*** Opening EXERCISE DATA ***

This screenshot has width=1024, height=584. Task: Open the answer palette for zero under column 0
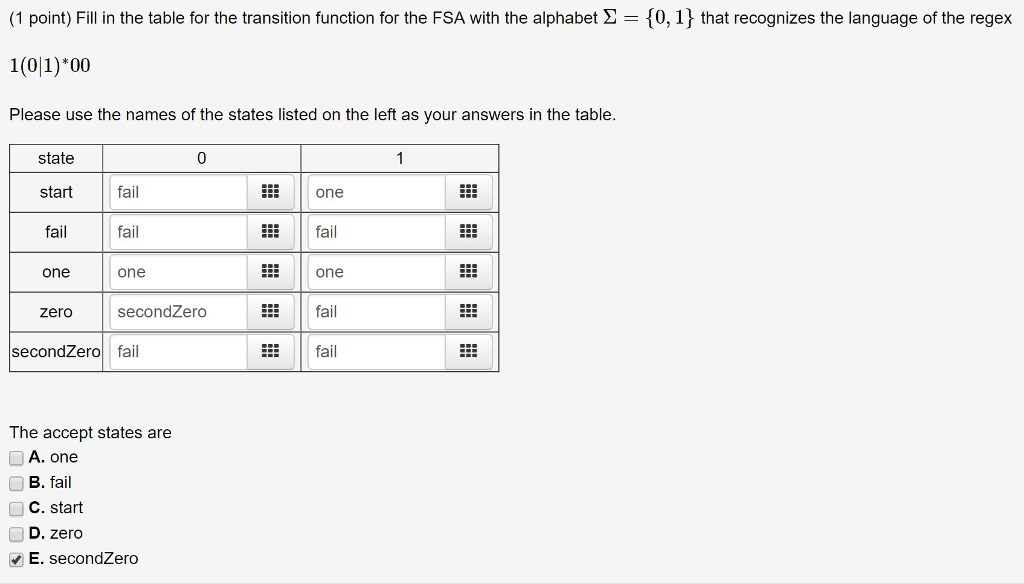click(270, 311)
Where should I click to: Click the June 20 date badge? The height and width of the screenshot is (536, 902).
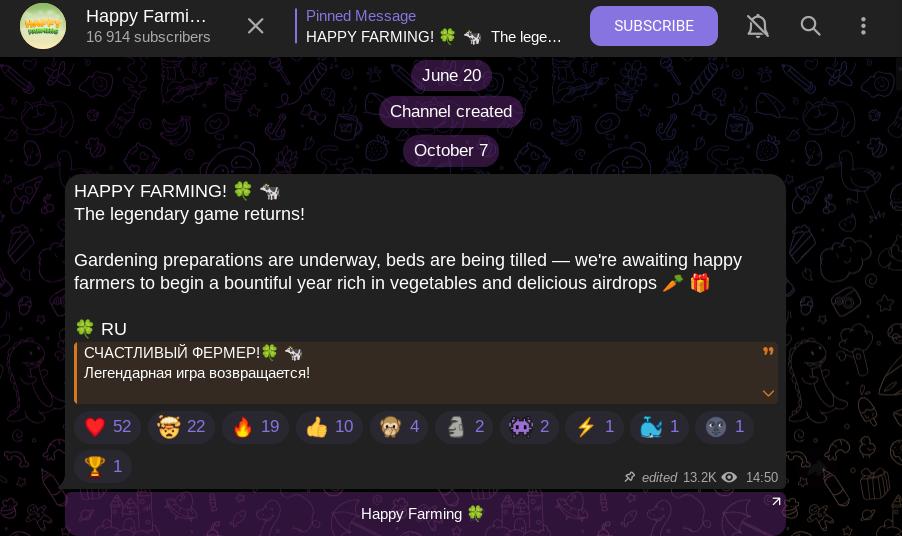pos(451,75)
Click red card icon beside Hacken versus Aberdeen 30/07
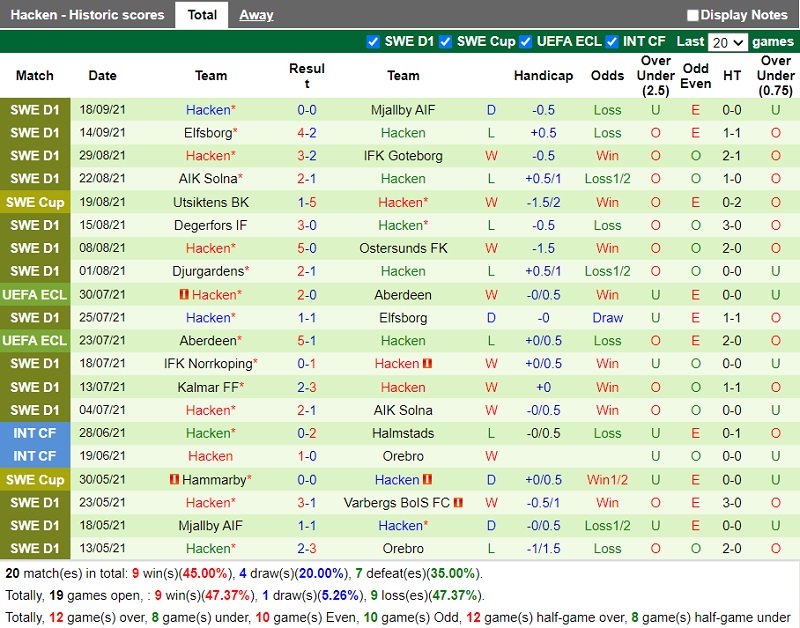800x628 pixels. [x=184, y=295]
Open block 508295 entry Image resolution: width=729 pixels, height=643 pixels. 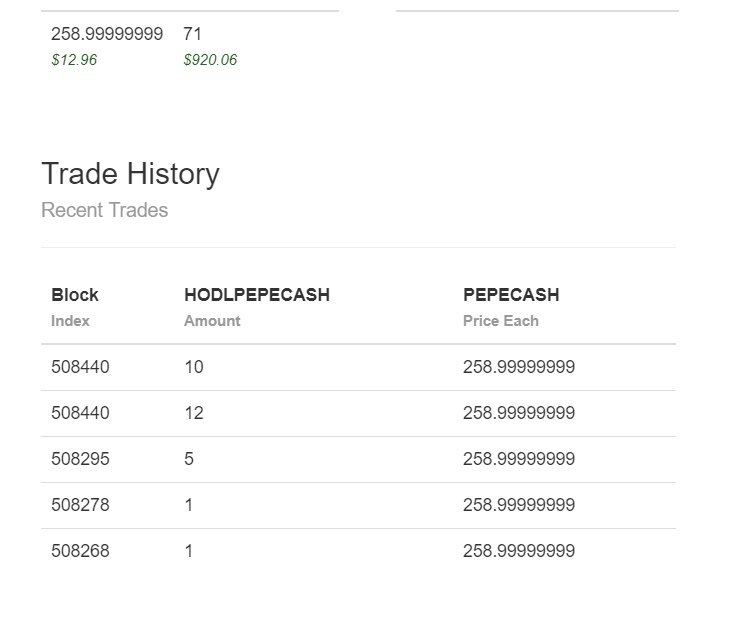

*** Closing EXERCISE DATA ***

* [TASK STATEMENT] Reproduce exactly and only the lines from the one with "Click red card" through the last entry, both included, excluding every picture.

* [EXERCISE OUTPUT]
Click red card icon beside Hacken versus Aberdeen 30/07
800x628 pixels. [x=184, y=295]
Open block 508295 entry Image resolution: width=729 pixels, height=643 pixels. 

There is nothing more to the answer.